Collected data entries:
◇ ◇ ◇

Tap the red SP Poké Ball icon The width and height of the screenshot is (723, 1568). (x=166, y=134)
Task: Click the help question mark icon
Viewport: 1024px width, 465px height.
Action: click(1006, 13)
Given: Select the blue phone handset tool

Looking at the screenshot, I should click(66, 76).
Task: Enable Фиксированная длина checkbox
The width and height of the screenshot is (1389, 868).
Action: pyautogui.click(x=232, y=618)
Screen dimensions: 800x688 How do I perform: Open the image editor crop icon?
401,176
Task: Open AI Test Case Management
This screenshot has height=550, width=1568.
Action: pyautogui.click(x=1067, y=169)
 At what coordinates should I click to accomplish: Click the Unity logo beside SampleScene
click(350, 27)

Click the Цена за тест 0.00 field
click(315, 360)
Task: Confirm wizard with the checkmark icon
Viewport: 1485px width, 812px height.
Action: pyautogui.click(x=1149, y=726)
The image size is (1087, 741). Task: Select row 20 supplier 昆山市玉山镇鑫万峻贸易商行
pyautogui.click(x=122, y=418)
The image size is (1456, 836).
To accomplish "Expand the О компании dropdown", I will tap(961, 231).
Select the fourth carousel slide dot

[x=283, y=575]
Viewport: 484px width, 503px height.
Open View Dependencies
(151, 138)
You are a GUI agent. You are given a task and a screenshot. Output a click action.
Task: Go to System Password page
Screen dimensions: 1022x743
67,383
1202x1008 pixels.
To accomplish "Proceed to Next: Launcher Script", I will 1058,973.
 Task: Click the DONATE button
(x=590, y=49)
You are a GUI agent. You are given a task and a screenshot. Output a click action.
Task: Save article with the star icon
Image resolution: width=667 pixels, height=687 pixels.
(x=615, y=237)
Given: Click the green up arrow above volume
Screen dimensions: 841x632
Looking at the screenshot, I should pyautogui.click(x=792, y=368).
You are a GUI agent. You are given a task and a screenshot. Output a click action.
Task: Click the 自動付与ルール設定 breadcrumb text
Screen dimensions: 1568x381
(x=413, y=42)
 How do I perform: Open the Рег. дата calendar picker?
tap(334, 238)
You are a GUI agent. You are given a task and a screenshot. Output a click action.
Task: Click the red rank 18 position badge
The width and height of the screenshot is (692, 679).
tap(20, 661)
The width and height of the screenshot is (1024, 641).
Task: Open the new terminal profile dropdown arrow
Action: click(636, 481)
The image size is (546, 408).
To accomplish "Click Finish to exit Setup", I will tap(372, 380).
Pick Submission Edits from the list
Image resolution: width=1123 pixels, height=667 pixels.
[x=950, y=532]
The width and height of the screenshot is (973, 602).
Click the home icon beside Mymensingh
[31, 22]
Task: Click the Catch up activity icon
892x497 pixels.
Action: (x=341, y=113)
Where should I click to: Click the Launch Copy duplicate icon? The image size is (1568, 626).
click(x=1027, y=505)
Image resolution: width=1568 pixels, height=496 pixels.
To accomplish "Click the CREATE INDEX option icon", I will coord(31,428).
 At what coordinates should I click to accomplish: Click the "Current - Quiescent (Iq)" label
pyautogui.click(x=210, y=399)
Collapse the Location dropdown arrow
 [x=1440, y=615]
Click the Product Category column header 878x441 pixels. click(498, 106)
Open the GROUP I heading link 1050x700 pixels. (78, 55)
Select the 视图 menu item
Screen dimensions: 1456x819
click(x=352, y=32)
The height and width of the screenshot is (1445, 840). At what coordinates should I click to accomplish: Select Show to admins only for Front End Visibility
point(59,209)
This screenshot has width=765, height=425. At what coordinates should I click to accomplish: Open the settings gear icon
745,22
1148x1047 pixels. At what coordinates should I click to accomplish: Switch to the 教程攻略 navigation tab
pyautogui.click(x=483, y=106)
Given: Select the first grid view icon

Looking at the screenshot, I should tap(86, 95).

◇ ◇ ◇

## Work instructions
From the entries above, copy out every line where the string "with" appears.

## Result of this exercise
Task: Confirm wizard with the checkmark icon
Task: Save article with the star icon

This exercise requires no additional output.